I got two pairs of the ONE10. 34 inch waist (post lockdown) and the large fits well. When I talked with them they mentioned their size is european, so upsize if in doubt. Really happy with these shorts and new SQ Lab 611 saddle.

Edit: I just see Thoreau on the previous post recommending medium. Mine are large and not super tight but good fit with no chaffing. Give SQ lab a call if in doubt, they were quick to respond when i called them


----------



## p0is0n0ak (May 17, 2007)

Based onthe love for SQ Labs liners on this post and my love of their saddles, I went ahead and tried a $90 liner. I was cautiously optimistic, but wow! These were by far the most comfortable liners I have ever tried. No pinching, no chaffing, no overloaded diaper feeling--just pure performance. These things literally disappeared. I came home and ordered 3 more pair.


----------



## andy f (Jan 13, 2004)

Le Duke said:


> Assos > everything else.


I find the Assos trail liners to be a little too bulky. Still better than anything else I currently own but i'll probably look elsewhere next time I'm in need. 7mesh, most likely.


----------



## Thoreau (Jun 15, 2017)

mountainbikeloco said:


> Based onthe love for SQ Labs liners on this post and my love of their saddles, I went ahead and tried a $90 liner. I was cautiously optimistic, but wow! These were by far the most comfortable liners I have ever tried. No pinching, no chaffing, no overloaded diaper feeling--just pure performance. These things literally disappeared. I came home and ordered 3 more pair.


I woulda done the same, but the coupon for 20% off was gone. They're great, but they're MORE great at 20% off =)


----------



## Sanchofula (Dec 30, 2007)

Yes, Club Ride change fabric on their two hour short (Gunslinger), I have the old and tried the new one, sent the new ones back, BUT, their three hour Woodchuck short is awesome, got two pair, truly an all day liner.

I have a few five to six hour rides in the Woodchuck and it’s was as good as it gets; any extended time cranking up and down single track is gonna cause some chaffing. I also use a little ass cream for the sensitive parts 👍


----------



## 92gli (Sep 28, 2006)

Fairfaxian said:


> Many years ago I realized that the stitching around the padding in liner shorts can also rub skin raw over time. Finer stitching and a tapered edge on padding also makes for a better experience on long rides.


Amen. And it drives me friggen crazy that none of the companies that make this stuff show you photos of how the pad is stitched into the shorts. SQ doesn't even show the actual pad, it's a rendering.

Extracted data -
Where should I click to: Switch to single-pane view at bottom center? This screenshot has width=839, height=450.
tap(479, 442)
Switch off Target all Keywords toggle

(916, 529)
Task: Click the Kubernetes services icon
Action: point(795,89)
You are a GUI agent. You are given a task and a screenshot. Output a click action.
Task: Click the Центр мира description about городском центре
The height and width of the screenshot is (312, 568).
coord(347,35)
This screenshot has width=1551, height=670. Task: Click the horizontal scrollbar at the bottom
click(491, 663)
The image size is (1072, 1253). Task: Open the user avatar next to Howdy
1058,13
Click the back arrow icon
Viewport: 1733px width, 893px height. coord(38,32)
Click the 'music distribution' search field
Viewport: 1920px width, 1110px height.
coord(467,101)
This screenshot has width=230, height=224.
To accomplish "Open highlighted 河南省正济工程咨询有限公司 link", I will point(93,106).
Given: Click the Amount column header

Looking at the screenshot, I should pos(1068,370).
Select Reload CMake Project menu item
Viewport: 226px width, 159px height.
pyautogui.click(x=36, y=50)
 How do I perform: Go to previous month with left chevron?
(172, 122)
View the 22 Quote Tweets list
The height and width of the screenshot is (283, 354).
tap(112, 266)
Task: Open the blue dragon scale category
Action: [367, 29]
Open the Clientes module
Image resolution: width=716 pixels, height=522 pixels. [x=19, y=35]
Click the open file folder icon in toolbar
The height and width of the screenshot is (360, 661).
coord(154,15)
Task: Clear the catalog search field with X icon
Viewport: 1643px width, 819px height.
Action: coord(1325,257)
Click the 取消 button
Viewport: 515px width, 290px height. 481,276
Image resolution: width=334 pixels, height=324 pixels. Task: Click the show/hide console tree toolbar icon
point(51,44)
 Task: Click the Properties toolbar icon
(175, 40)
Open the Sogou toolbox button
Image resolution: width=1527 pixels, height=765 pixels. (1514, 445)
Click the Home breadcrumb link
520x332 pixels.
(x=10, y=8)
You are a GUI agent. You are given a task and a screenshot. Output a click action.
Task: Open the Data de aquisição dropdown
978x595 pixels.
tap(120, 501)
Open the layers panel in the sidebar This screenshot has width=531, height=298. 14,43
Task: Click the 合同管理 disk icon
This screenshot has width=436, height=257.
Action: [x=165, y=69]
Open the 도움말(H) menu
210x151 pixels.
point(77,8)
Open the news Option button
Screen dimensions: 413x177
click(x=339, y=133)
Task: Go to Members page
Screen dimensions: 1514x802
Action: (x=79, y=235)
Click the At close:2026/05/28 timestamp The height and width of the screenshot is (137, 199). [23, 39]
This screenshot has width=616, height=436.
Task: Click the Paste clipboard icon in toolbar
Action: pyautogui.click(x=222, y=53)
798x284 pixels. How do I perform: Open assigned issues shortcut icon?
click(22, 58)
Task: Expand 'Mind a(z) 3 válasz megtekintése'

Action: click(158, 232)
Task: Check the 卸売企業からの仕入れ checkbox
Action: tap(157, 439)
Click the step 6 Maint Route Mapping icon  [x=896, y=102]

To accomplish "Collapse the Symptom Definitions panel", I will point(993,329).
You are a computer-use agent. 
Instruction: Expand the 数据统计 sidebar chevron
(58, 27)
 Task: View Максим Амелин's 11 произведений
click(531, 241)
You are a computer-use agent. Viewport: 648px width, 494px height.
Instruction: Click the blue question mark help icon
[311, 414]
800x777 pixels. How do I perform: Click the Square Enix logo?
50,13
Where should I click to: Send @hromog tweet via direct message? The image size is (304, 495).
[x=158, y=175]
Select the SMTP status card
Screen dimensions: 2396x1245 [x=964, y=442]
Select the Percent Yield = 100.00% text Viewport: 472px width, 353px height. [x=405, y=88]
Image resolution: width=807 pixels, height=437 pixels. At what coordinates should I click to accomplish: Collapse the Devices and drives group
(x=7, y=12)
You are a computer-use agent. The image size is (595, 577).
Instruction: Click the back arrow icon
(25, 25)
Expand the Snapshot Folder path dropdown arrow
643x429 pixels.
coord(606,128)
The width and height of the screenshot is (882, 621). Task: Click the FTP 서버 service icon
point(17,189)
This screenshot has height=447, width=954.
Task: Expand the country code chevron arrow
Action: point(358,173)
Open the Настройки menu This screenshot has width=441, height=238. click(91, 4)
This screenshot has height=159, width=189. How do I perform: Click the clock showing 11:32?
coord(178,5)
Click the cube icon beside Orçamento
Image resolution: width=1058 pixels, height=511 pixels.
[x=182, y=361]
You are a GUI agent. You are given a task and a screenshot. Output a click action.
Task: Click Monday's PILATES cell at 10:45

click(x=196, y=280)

Work to do -
[A] In the liner shorts thread, which Club Ride short does Sanchofula call truly an all-day liner?
[B] Carry on the liner shorts thread past its final post.
The material isn't needed for this.

Final answers -
[A] The three-hour Woodchuck short.

[B]
I used to just buy all my roadie shorts at Performance because I could touch them in person. I bought a couple of their Ultra shorts on sale a few years ago, but now theyre gone and I need some new liners. I may try the woodchuck since the investment won't be a bad loss if they tear up my leg at the edge of the pad.

Found a pic of the woodchuck pad on Backcountry. That stitch pattern looks like trouble for me








This article has a great pic of the SQ - File is too big to post. The stitching looks far less abrasive. It's recessed into the edge of the pad and doesn't zig zag nearly as much. I'm ordering these
https://reviews.mtbr.com/2019-sqlab-bars-grips-saddle-and-chamois


----------



## WHALENARD (Feb 21, 2010)

Any online dealers have good stick of the SQ's?

Sent from my moto g(6) forge using Tapatalk


----------



## 92gli (Sep 28, 2006)

WHALENARD said:


> Any online dealers have good stick of the SQ's?
> 
> Sent from my moto g(6) forge using Tapatalk


Their site has medium and large in stock. I'm medium so I just ordered from them. Free shipping in the US. VIP10 code for 10% off


----------



## Sanchofula (Dec 30, 2007)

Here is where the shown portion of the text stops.